Yalnızlığa Alışmak..!

Uzun süren aşkların ardından toparlanmak öyle zordur ki. Alışmak vazgeçmek, geçmişi zamana dağıtmaya çalışmak hepsi can sıkıntısıdır. Hele birde mutlu değilken mutlu görünme çabaları yok mudur işte zor olanların başında gelen budur. Oysa mutsuzdur kişi ama mutsuz olması için sevgili arkadaşları tarafından yalnız bırakılmazlar. Hep bir güleryüzlülük hep bir mutluluk tablosu oluşturulur istenmeden de olsa.
Yıllarını beraber yaşadığın iyisi ya da kötüsü ile sevdiğin kabullendiğin kişi nasıl olurda hayatımdan çıkar diye düşünmek için fırsatın bile olmaz bazen sonra bir bakarsın ki başka bir aşkın kollarındasındır. Aslında bazen en iyisinin bu olduğu fikrindeyim çünkü bir aşkı ancak başka bir aşk unutturabilir diye düşünüyorum. Zaten şunu da çok iyi biliyorum ki biten aşkın ardından uzun süre yalnız kalındığı takdirde hayatına demir prangaları örülüyor. Bir süre eski aşkı unutmak yeni aşklara alışılmak istenir sonra kafa dinleme faslı başlar sonra Ali yakışıklı değildir, Ahmet’in maddi durumu pek iyi değildir, Mehmet kaprislidir, Vedat çok geveze patavatsız çekilmez biridir diye devam eder yüzlerce bahanelerle kimse beğenilmez. Artık yalnız kalmaktan hiçbirşey hissetmeden yaşamaktan duygular bile tembelleşmeye başlamıştır.” Sevgilisiz hayat ohh mis gibi ne rahat” moduna giriliyor.

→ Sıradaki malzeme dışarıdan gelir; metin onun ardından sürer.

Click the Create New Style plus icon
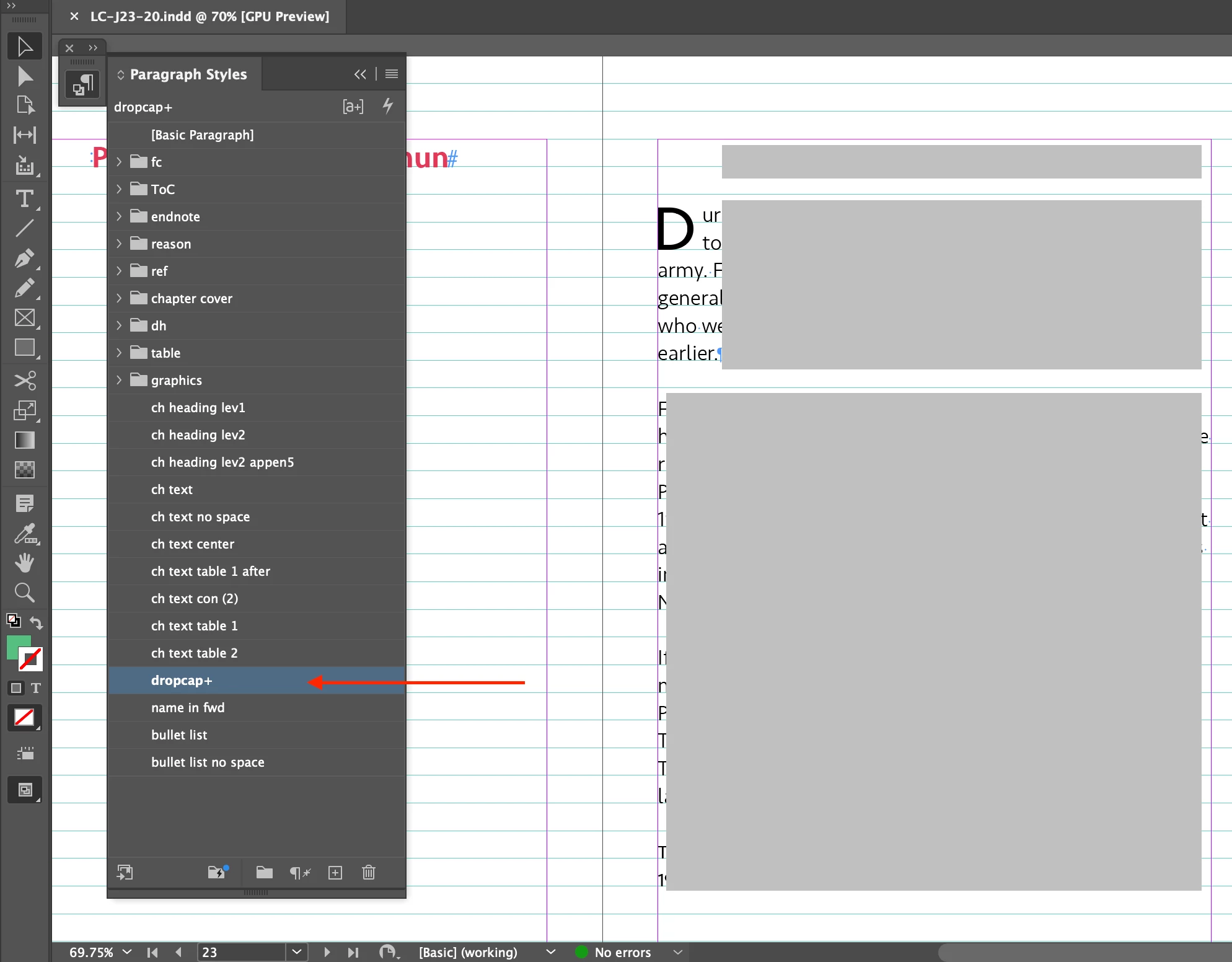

İşte işin en kötü yanı burada başlar. Bu süreden sonra “Yalnızlığa alışmak” başlar. Hiçbir ses hiçbir sima hiçbir ten o aradığı yeniden sevebileceği kişi değildir. Hep bir beklemek vardır hep bir beklemek.

Oysa gerçekten hep birini bekleyiştir yalnızlık..!!